"Un héros est une personne ordinaire qui trouve la force de supporter et de persévérer en dépit d'obstacles écrasants." Christopher Reeve
Indépendance. Si je devais définir ma vie de femme en un mot, ce serait ce terme, certainement, qui me viendrait à l’esprit. L’indépendance était en effet le maître-mot de mon existence : de mon existence de femme, d’épouse, de mère.
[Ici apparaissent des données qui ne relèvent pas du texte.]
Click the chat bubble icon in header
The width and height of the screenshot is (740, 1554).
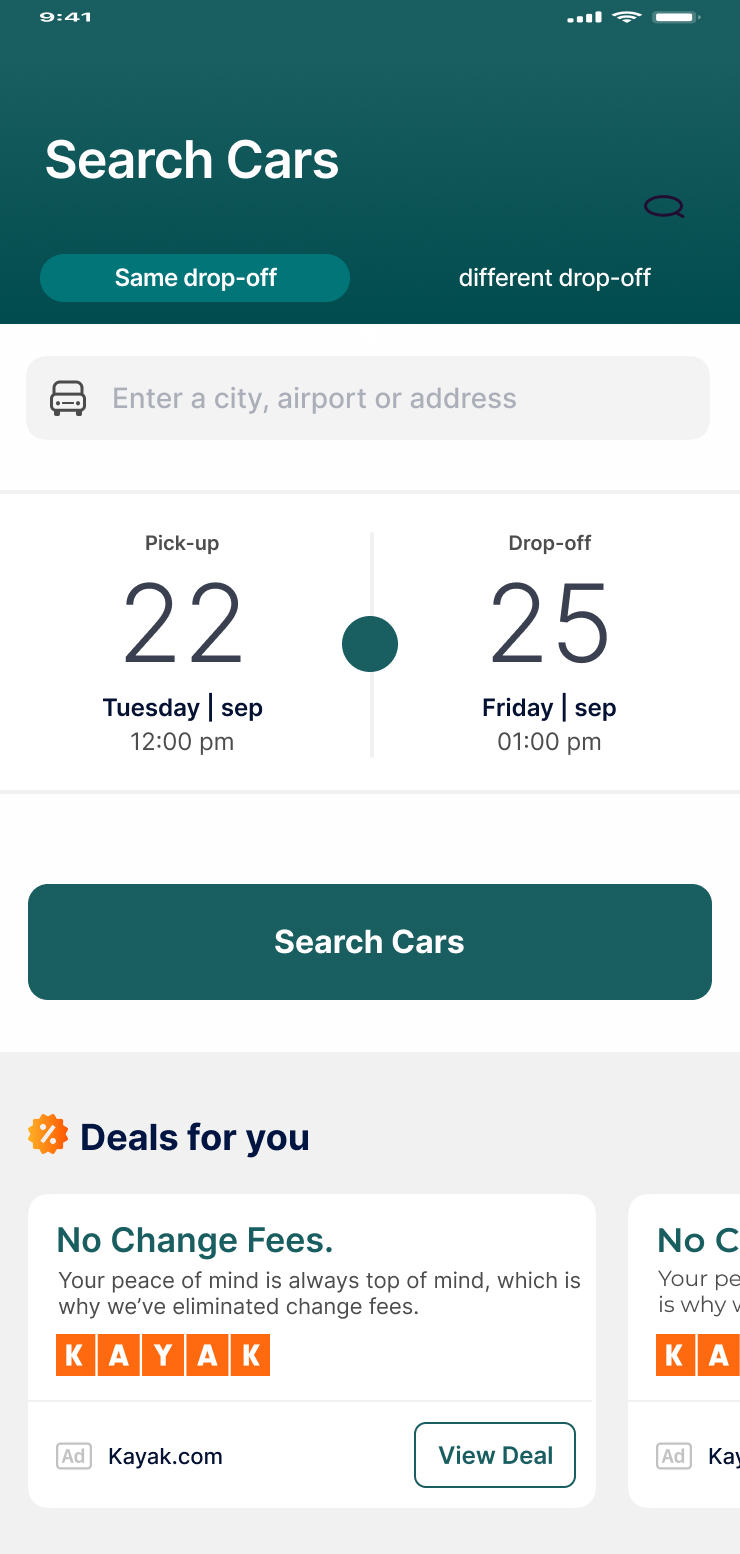(x=664, y=207)
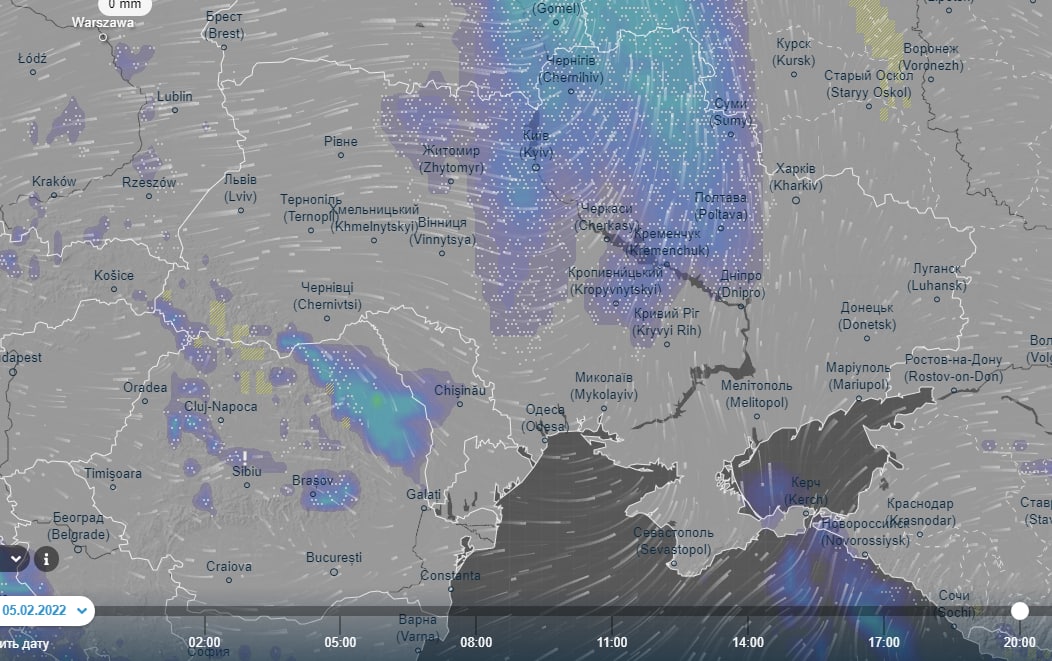The image size is (1052, 661).
Task: Click the Kyiv city marker
Action: [x=537, y=167]
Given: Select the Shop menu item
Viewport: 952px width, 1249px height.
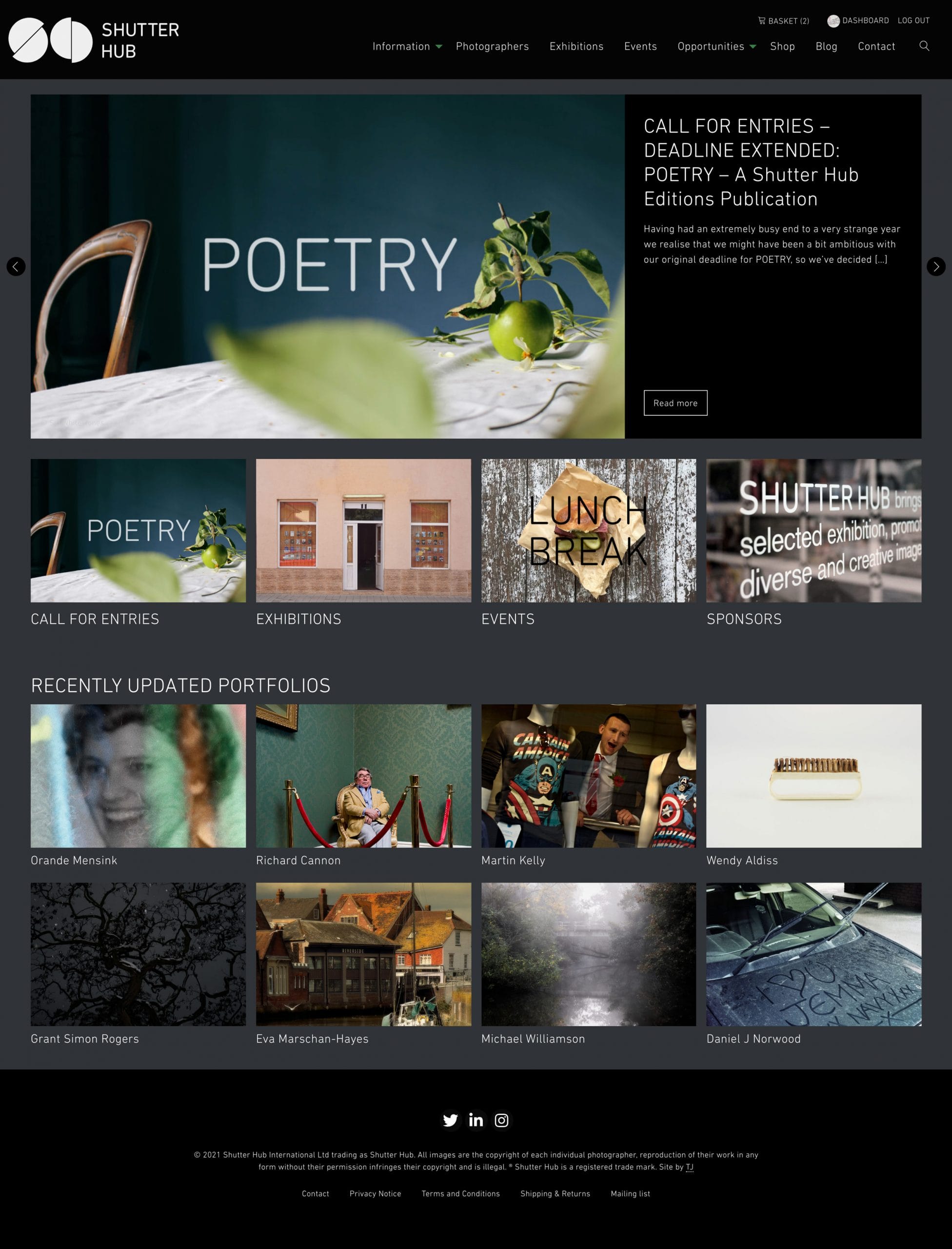Looking at the screenshot, I should [782, 46].
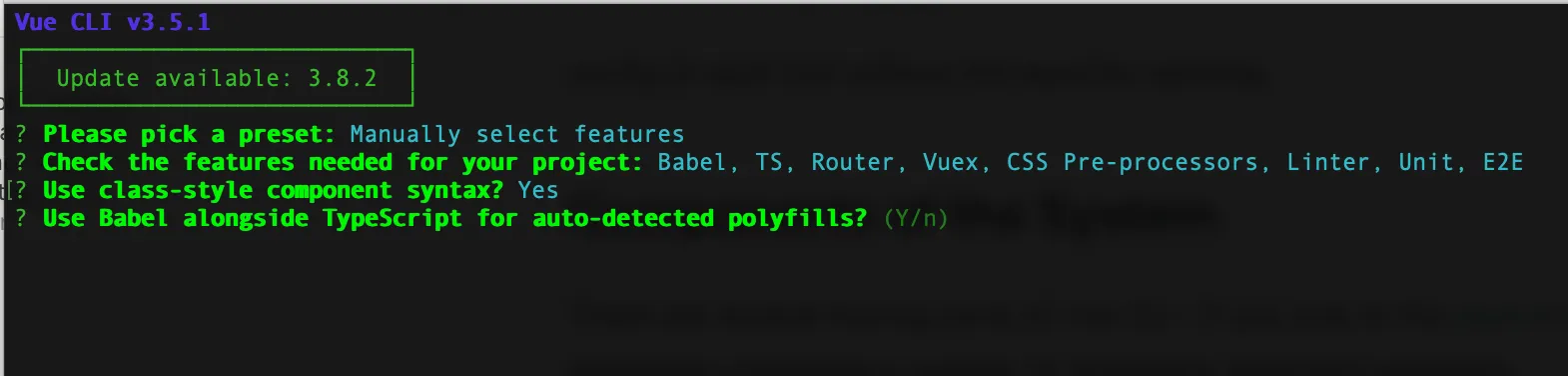Viewport: 1568px width, 376px height.
Task: Select the 'Router' feature text
Action: (853, 162)
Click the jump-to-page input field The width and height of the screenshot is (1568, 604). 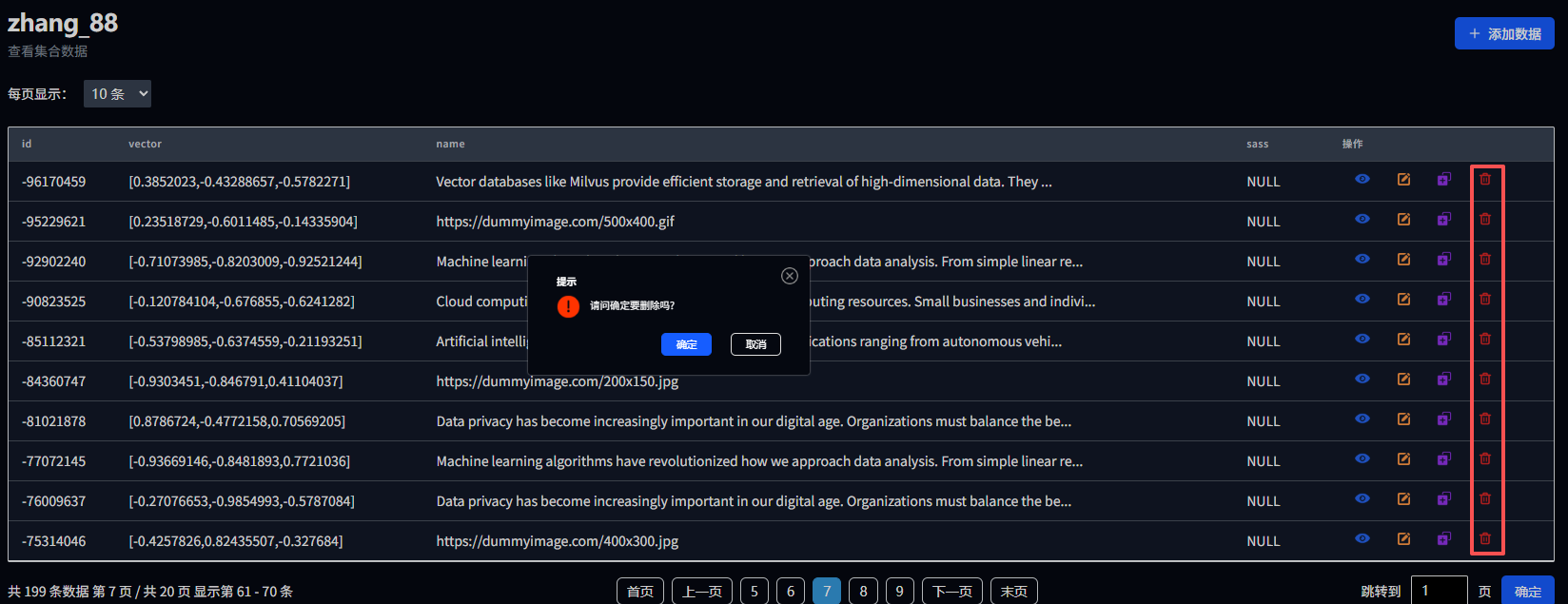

Si cette valeur était si importante pour moi, c’était sans doute parce qu’il m’avait fallu un certain temps pour l’acquérir. J’avais longtemps été, à l’inverse, soumise aux attentes de mes parents, en particulier à celles de mon père. Bien entendu, je n’avais pas eu une enfance malheureuse, bien au contraire, mais il n’en restait pas moins que mon père avait eu un certain nombre d’aspirations pour moi et mon avenir auxquelles j'avais dû me plier.
La pression avait toujours été implicite – jamais il n’avait
exigé quoique ce soit de moi –, mais elle avait toujours été, malgré tout, bien présente. Mon père était un grand écrivain, qui fréquentait le gratin du monde intellectuel de son époque. Dès mon plus jeune âge, il m’avait permis d’assister aux réunions qu’il organisait dans son salon. À la maison, tout était art, tout était littérature, tout était savoir : de la grande bibliothèque et ses milliers de livres aux conversations de mes parents. Aussi, il n’avait pas été bien difficile d’assimiler le message ; si je ne l’avais pas intégré de moi-même, il se serait forcément imposé à moi : comme mon quotidien, mon environnement me le faisait savoir, je me devais de devenir un grand écrivain. Le message avait été d’autant plus clair que j’étais enfant unique : le désir de mon père de faire perdurer son talent ne pouvait reposer que sur moi, la seule fille Ingram – autant dire que la pression qui reposait sur moi était énorme.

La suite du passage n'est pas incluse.